### YOUR TASK:
Check every line below for the string "target", and copy the lines that contain it.

### INFORMATION PROVIDED:
⁂
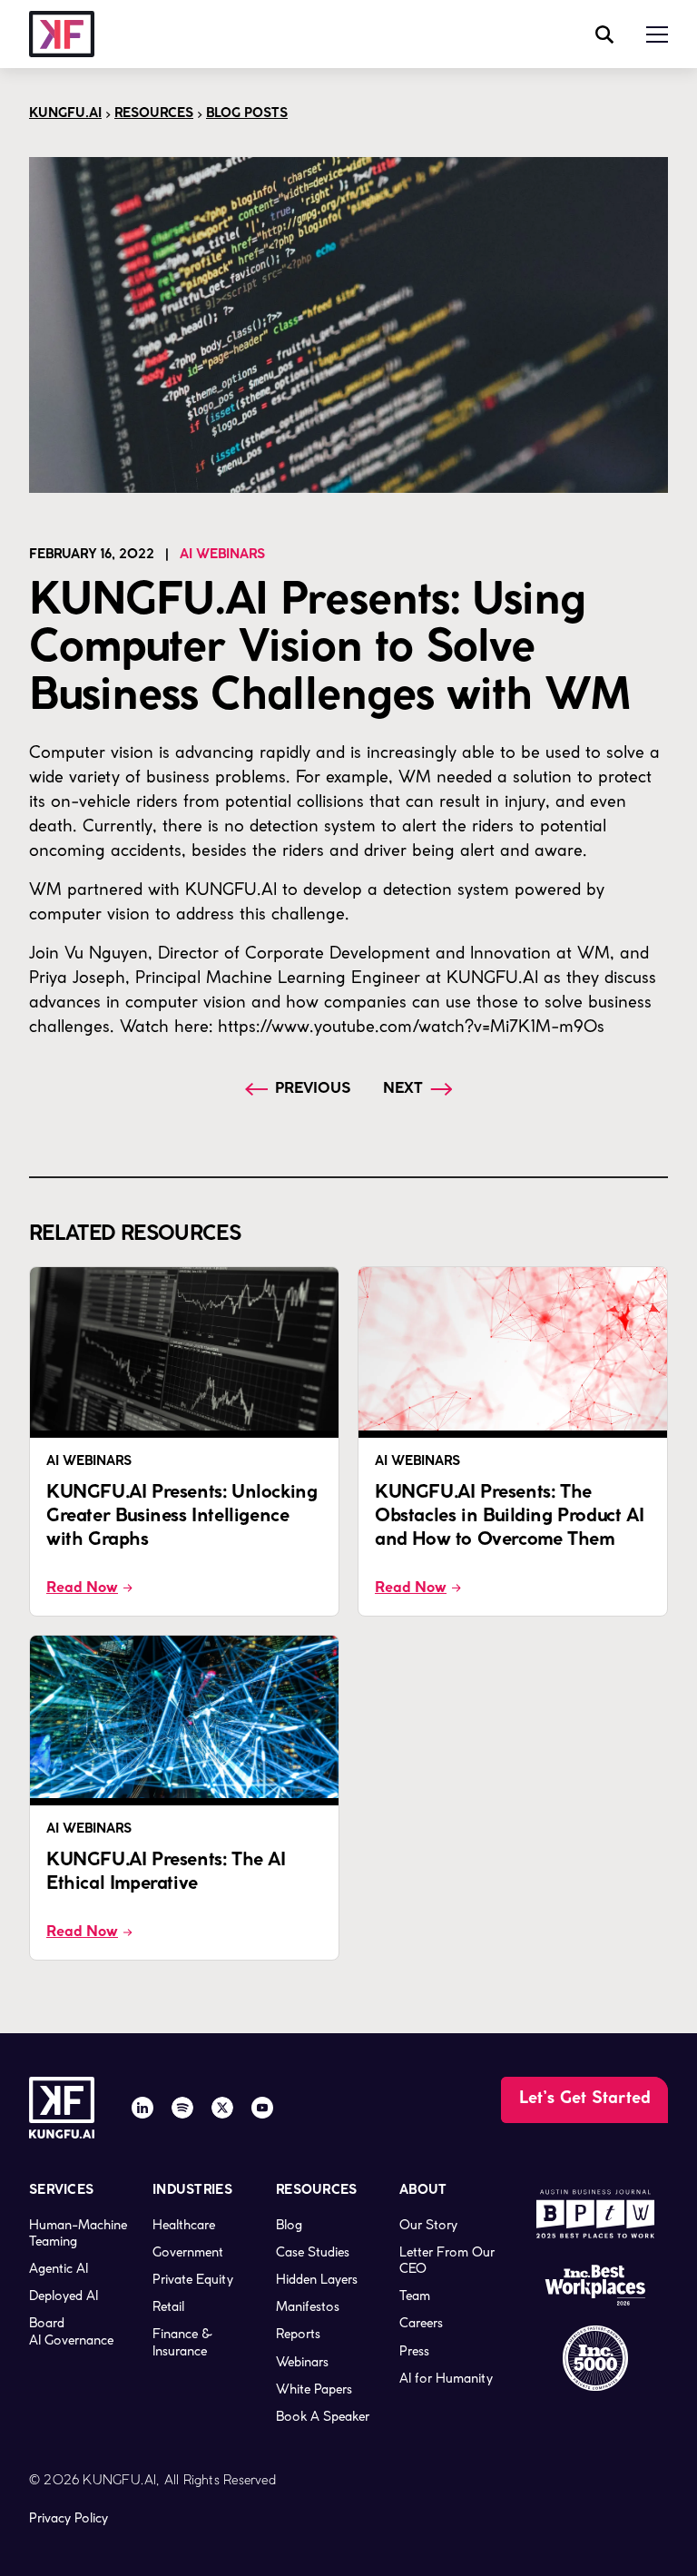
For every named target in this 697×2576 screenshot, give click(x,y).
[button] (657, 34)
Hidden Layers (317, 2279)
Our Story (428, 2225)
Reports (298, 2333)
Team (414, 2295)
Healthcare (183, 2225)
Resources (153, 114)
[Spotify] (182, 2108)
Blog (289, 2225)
⁂
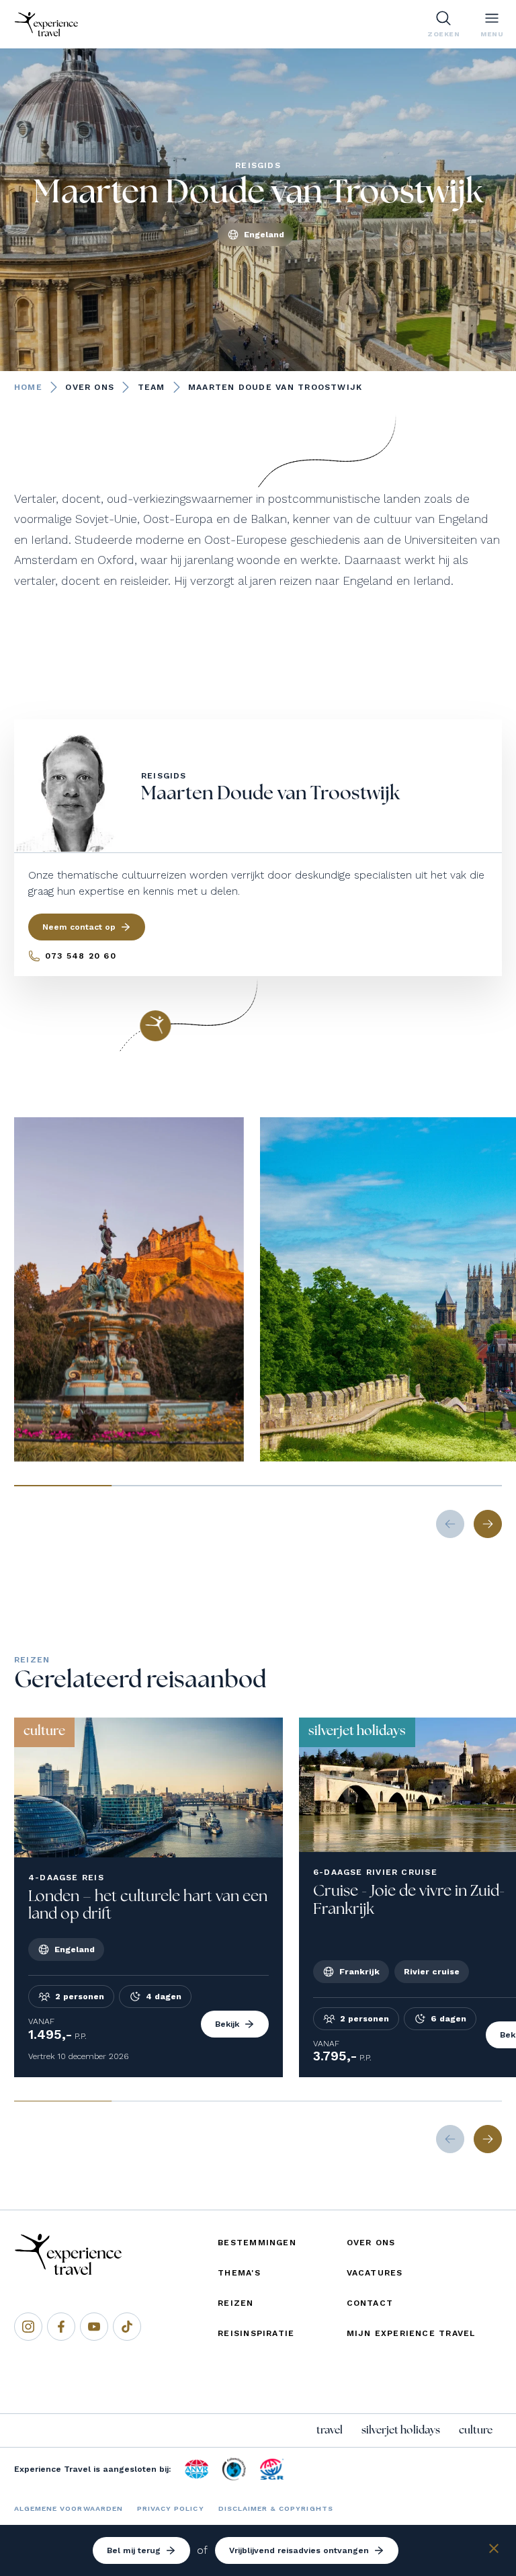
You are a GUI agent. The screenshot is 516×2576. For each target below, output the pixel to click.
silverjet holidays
⁂
### EXERCISE SOLUTION:
For every named target in this 697×2576 screenshot, give click(x,y).
You are a GUI agent. The screenshot is 516×2576. For each target below, output the pixel to click.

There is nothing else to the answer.